▶ [EXERCISE GOAL]:
Render the data as a Markdown table with the columns Row and Line, starting at the line containing "You are a computer-use agent." and ending at the line containing "coord(612,320)", with blank lines skipped. Leave the pictures out of the table.

▶ [DATA PROVIDED]:
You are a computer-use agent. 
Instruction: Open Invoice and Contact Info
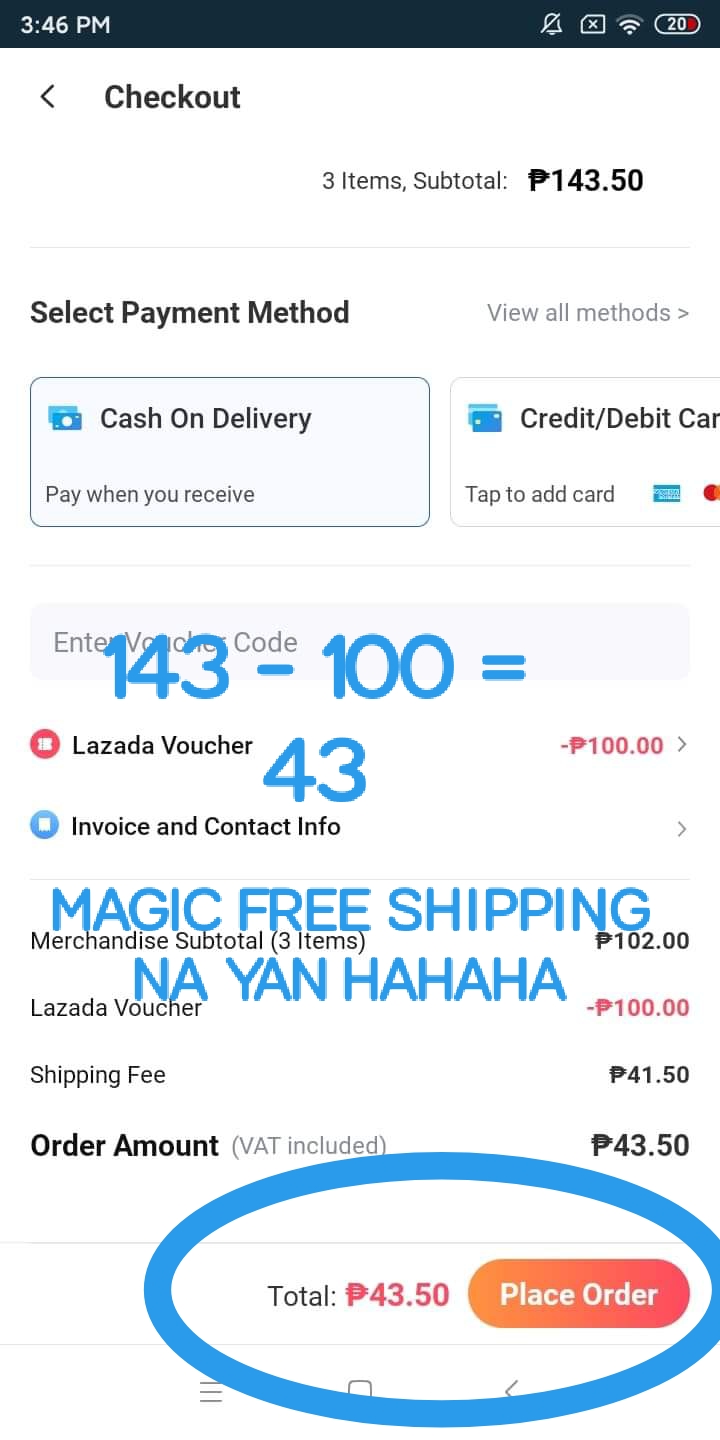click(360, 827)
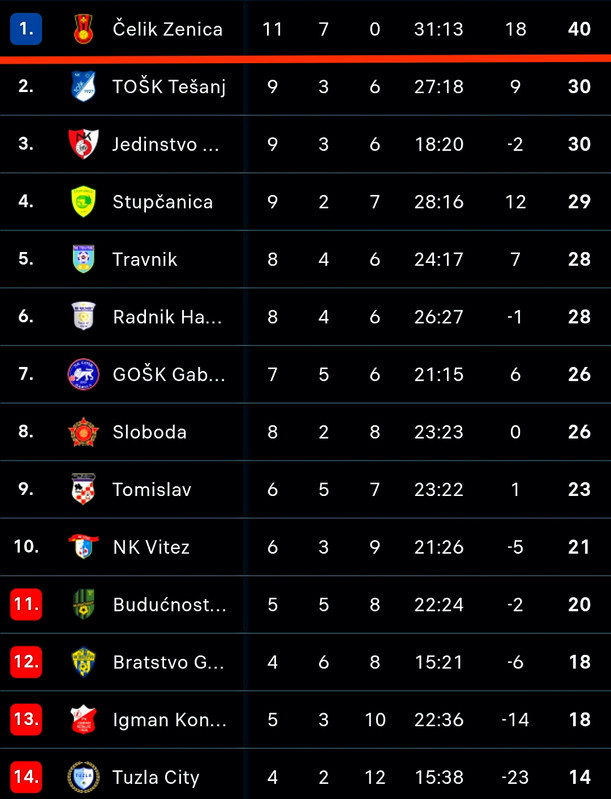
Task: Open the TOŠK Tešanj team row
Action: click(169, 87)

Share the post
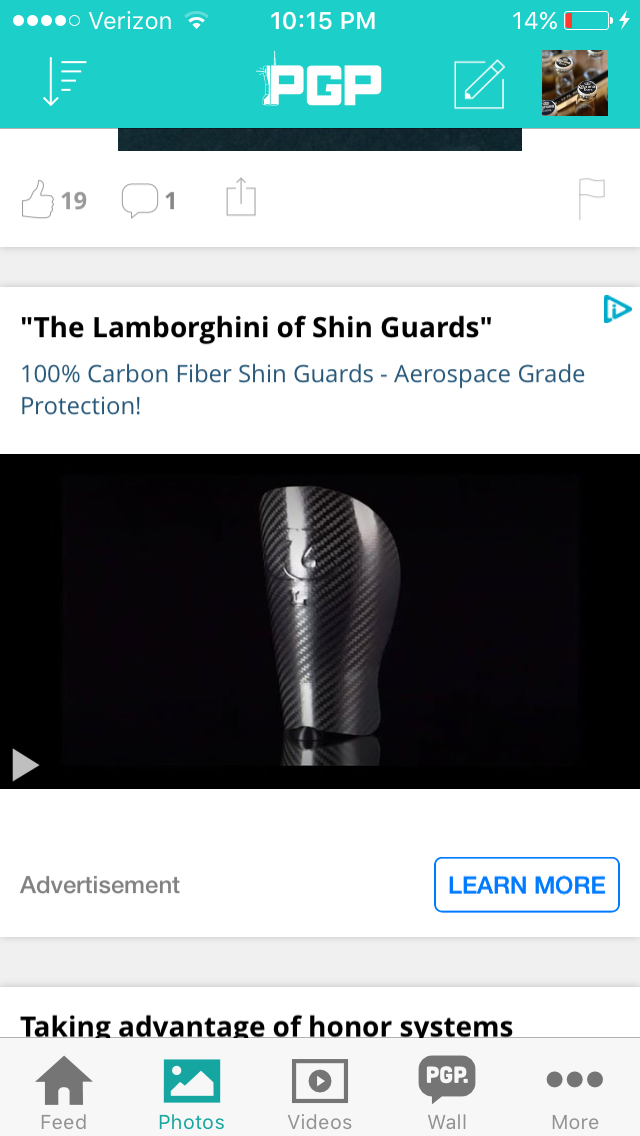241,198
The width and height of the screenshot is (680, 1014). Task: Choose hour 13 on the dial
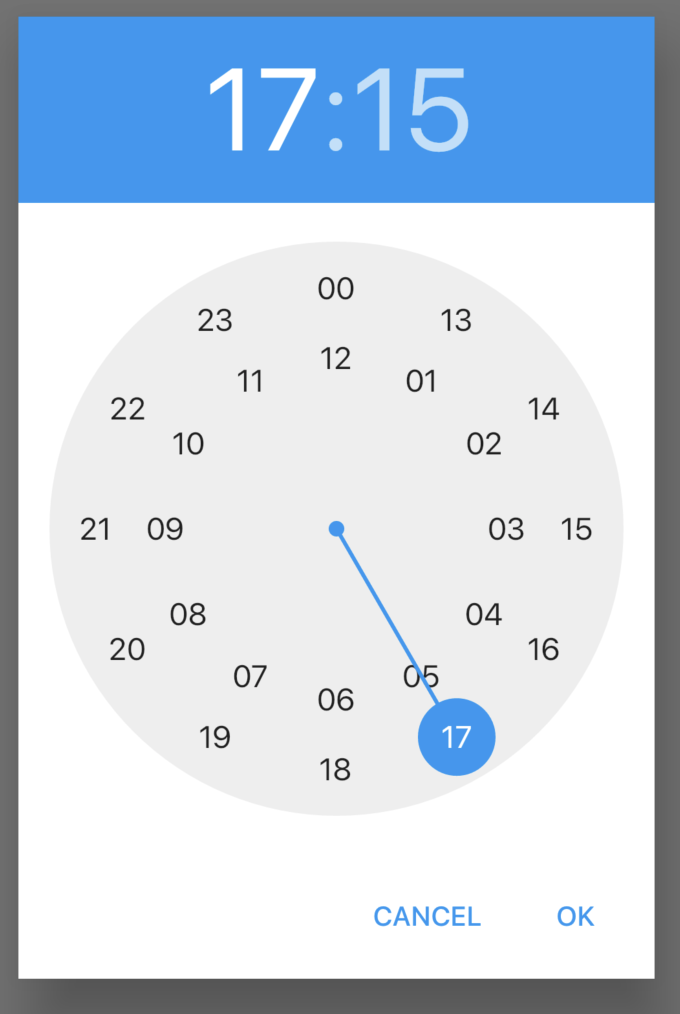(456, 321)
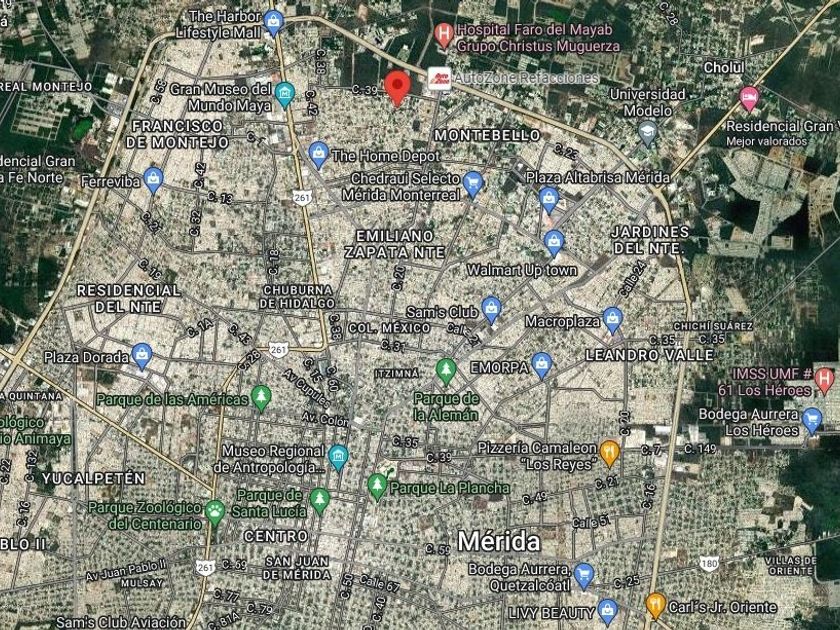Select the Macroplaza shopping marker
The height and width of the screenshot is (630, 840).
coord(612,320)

---

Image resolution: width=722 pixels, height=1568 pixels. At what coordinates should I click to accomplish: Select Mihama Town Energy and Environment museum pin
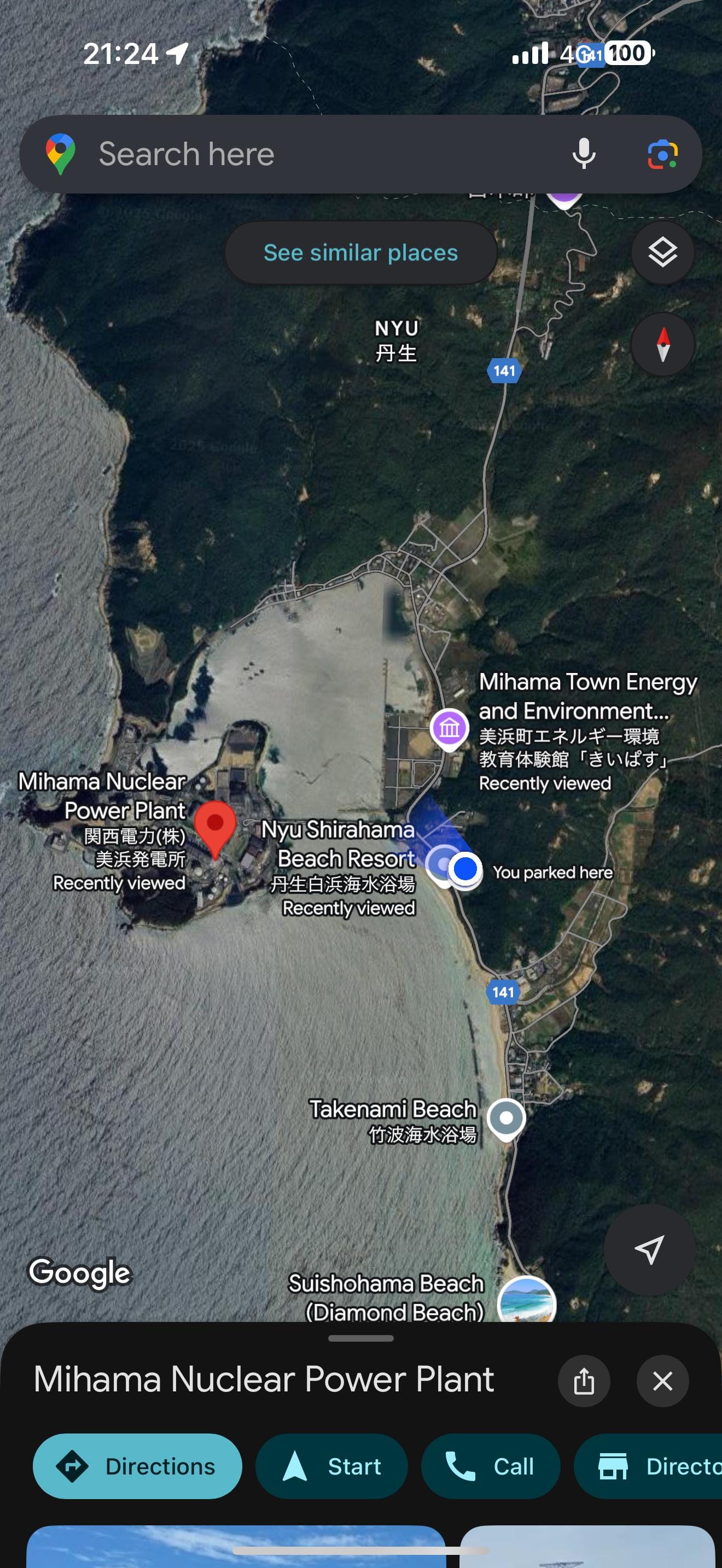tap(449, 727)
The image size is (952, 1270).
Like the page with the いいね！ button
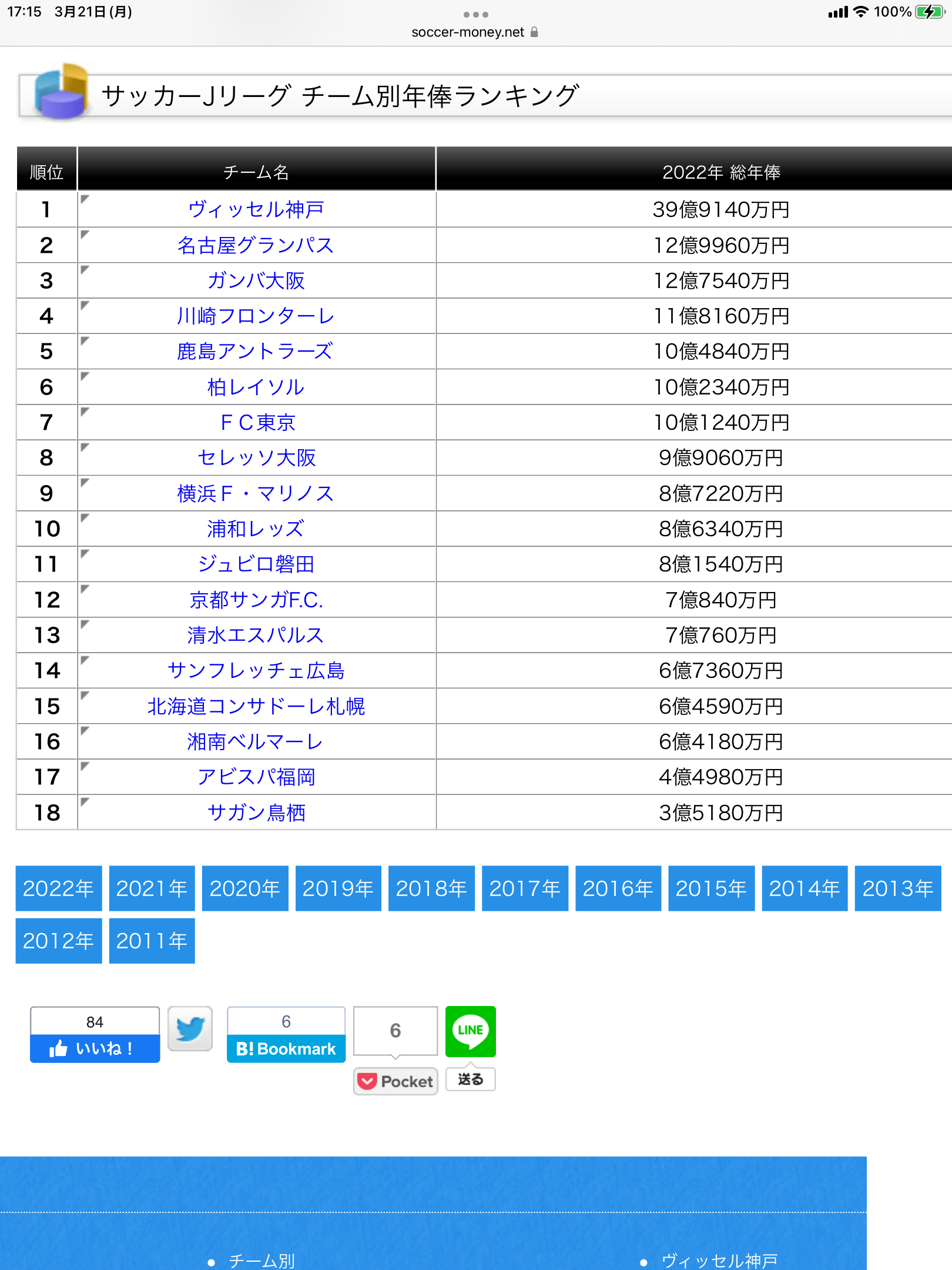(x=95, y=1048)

▶ [RESULT OF THE EXERCISE]:
| Row | Line |
|---|---|
| 1 | You are a computer-use agent.  |
| 2 | Instruction: Open Invoice and Contact Info |
| 3 | click(360, 827) |
| 4 | Task: Open the TOŠK Tešanj team row |
| 5 | Action: click(169, 87) |
| 6 | Share the post |
| 7 | 241,198 |
| 8 | The width and height of the screenshot is (680, 1014). Task: Choose hour 13 on the dial |
| 9 | (456, 321) |
| 10 | Select the Macroplaza shopping marker |
| 11 | The height and width of the screenshot is (630, 840). |
| 12 | coord(612,320) |